#### WHAT IS NEEDED:
Copy the stretch of the records from the line containing "Point to the flat washer labeled 42" through the line containing "click(192, 862)", substituting "spacer" for every "washer" and leaving everything else as it is.

#### DATA IN THIS EXERCISE:
━━━━━━━━━━━━━━━━━━━━

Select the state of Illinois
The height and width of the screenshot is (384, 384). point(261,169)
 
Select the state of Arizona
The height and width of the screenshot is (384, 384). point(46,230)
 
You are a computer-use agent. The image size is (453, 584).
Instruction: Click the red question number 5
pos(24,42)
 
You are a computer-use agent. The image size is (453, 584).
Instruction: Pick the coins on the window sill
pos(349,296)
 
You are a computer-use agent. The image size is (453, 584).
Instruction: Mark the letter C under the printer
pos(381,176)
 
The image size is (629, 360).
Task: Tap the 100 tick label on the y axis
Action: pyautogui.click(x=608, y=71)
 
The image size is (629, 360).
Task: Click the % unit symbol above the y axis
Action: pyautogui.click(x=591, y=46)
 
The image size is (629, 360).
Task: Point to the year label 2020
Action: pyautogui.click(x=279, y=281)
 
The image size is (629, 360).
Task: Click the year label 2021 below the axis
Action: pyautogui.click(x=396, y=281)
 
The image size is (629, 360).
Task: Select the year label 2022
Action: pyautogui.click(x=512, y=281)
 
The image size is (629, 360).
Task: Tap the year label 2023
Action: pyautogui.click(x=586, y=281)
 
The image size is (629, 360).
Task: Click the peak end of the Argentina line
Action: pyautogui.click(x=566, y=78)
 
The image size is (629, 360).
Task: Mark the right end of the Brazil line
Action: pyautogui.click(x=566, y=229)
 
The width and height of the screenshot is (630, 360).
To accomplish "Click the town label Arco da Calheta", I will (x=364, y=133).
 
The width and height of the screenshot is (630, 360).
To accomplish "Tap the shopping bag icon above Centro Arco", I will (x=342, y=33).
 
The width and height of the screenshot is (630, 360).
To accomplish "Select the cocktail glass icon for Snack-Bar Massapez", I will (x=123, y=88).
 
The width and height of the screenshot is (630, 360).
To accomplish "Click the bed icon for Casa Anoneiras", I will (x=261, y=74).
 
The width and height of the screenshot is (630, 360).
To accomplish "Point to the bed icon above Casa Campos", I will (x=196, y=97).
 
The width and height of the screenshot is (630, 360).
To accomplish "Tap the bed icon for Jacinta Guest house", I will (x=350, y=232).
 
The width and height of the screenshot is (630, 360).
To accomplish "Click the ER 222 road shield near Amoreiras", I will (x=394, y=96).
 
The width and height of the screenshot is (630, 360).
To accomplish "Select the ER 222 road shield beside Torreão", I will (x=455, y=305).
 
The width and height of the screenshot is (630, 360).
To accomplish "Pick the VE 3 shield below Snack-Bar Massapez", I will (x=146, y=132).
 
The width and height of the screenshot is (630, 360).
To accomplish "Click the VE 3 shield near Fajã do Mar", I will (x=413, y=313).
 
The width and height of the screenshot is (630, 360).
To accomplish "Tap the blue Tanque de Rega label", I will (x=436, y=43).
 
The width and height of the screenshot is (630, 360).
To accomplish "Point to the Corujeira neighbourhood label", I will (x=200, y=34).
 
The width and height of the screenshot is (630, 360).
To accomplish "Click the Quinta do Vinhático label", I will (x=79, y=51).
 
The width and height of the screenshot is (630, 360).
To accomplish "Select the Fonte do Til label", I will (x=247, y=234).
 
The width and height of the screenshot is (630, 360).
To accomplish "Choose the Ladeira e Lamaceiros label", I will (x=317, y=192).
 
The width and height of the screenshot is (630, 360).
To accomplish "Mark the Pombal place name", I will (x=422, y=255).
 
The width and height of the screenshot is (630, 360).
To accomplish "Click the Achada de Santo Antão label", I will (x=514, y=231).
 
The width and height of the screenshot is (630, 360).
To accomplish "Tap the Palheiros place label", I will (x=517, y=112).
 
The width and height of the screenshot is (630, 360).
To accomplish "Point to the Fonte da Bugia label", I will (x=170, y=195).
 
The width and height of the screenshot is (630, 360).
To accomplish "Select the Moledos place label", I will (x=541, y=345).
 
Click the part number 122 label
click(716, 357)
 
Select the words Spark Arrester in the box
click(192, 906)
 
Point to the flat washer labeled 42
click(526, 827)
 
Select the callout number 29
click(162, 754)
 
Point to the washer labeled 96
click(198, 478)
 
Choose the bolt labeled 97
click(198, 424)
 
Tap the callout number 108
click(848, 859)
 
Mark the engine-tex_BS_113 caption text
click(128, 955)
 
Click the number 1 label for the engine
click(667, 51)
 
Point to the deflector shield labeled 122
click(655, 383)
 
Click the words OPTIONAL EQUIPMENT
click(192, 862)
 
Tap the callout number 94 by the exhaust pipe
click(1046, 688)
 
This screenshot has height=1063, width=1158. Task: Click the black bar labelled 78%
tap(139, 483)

━━━━━━━━━━━━━━━━━━━━

#### EXERCISE RESULT:
Point to the flat spacer labeled 42
click(526, 827)
 
Select the callout number 29
click(162, 754)
 
Point to the spacer labeled 96
click(198, 478)
 
Choose the bolt labeled 97
click(198, 424)
 
Tap the callout number 108
click(848, 859)
 
Mark the engine-tex_BS_113 caption text
click(128, 955)
 
Click the number 1 label for the engine
click(667, 51)
 
Point to the deflector shield labeled 122
click(655, 383)
 
Click the words OPTIONAL EQUIPMENT
click(192, 862)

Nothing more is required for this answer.